© D. Ross Cameron-USA TODAY Sports
Let’s enter our Philosophy of Human Behavior 101 class and take out our blue books. The essay question is:
“A Giants fan is happy that the A’s have been eliminated from the playoffs. Discuss, with heavy emphasis on what it says about people, sports and the human condition.”
Oh! Good one!
It’s no secret I said on the air that I would be rooting for the Yankees in the American League Wild Card game. I came to this conclusion after assessing the situation, factoring in that I have family members, whom I love, and dear friends who are A’s fans.
Surely, a large-hearted person in my situation would want my family members and dear friends to be happy. Therefore, I would root for the A’s. Right?
Being a fan in sports means engaging in tribalism.
It means rooting for your laundry (Giants uniforms), and having fun rooting against another team’s laundry (usually Dodgers uniforms, but in this case, A’s uniforms).
It means relishing the shared and common bonds you have with your fellow tribe members; cherishing the customs and habits that define your tribe — and by extension, preferring your tribe’s habits and customs over your neighbor’s tribe.
It’s fun, is what it is.
It’s also a quid pro quo.
A’s fans have spent precious little energy hiding their disdain for the Giants. They have derided the Giants for, among other things, the 1989 World Series (with each passing year, it gets more and more distant, like the Franco-Prussian War); and the beauty of AT&T Park (“Zero Splash Hits; Four World Series Trophies” went the ad campaign in the early 2000s). Their team president Dave (Pow Emoji) Kaval has flat-out used hatred of the Giants as a marketing tool, from talking smack about four World Series trophies to the Giants’ three in the presence of Bruce Bochy, to encouraging fans to toss Giants hats in a garbage can, to raising parking prices on Giants fans coming to the Coliseum.
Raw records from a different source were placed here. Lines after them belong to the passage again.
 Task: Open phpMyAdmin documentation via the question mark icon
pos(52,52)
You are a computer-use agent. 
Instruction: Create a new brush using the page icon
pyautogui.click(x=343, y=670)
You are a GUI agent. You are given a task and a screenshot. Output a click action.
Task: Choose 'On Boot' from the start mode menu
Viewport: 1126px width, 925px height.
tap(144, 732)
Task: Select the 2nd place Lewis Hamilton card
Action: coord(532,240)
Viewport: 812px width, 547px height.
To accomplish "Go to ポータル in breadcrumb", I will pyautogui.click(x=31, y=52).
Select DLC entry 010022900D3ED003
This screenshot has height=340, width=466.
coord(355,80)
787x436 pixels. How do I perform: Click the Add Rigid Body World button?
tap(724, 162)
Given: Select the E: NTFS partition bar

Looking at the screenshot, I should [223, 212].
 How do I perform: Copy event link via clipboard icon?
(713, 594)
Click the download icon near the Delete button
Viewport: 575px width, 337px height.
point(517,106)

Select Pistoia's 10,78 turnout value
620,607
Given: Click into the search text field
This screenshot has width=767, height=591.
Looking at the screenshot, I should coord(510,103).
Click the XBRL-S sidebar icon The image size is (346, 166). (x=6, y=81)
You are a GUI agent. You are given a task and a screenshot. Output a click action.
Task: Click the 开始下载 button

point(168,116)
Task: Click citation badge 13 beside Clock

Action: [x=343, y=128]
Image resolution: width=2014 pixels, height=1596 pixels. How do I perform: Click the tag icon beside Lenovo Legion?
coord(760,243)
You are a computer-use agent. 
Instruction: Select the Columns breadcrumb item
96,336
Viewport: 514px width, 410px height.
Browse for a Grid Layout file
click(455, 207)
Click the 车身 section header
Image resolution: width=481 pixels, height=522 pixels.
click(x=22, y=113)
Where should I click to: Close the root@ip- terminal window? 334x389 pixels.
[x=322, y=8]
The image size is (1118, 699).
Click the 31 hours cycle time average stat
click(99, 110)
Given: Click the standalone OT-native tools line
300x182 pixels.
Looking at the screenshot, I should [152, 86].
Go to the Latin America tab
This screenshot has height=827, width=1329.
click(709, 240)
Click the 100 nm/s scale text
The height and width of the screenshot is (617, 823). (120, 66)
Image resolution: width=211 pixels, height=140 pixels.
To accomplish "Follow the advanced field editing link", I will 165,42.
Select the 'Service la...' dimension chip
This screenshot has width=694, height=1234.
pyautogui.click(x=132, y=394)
An A’s fan and Pow Emoji Guy supporter might argue: we’re just having fun!
So, I would argue, are we!
Nobody is getting hurt here. Nobody is taking this too seriously. But what we are doing is following the time-honored tradition of sports rivalry, following a template surely followed between Mets and Yankees fans in New York, and Cubs and White Sox fans in Chicago. You think New York has split “Mets/Yankees” caps? Then I’ve got a bridge in Brooklyn to sell you.
(I can’t speak for Dodgers and Angels fans in Southern California. I’ve lived down there, and not sure either fan base has its act together enough to actually forge a rivalry.)
Otherwise, what are we doing here? Is this kindergarten? Do we have to “fill each other’s buckets,” as they teach my kids to do in elementary school?
No. Bucket-filling is for kindergarten. Schadenfreude is what we’re talking here; taking delight in another person’s failure. And if you don’t think most A’s fans were passionate supporters of the Texas Rangers in 2010, the Detroit Tigers in 2012 and the Kansas City Royals in 2014, then I have two bridges to sell you — one connecting San Francisco and Oakland, perhaps.
So let your hair down. Don’t worry about someone lecturing you about how you’re being small or petty or how it’s beneath you, as a Giants fan, to root against the A’s. I’d argue that the A’s fans out there enjoy the give-and-take. And they can’t wait to tap dance on the Giants’ grave again — just as soon as the Giants get good enough to even sniff October again.
Which could be a while. And that’s a whole ‘nother topic for a whole ‘nother blue book.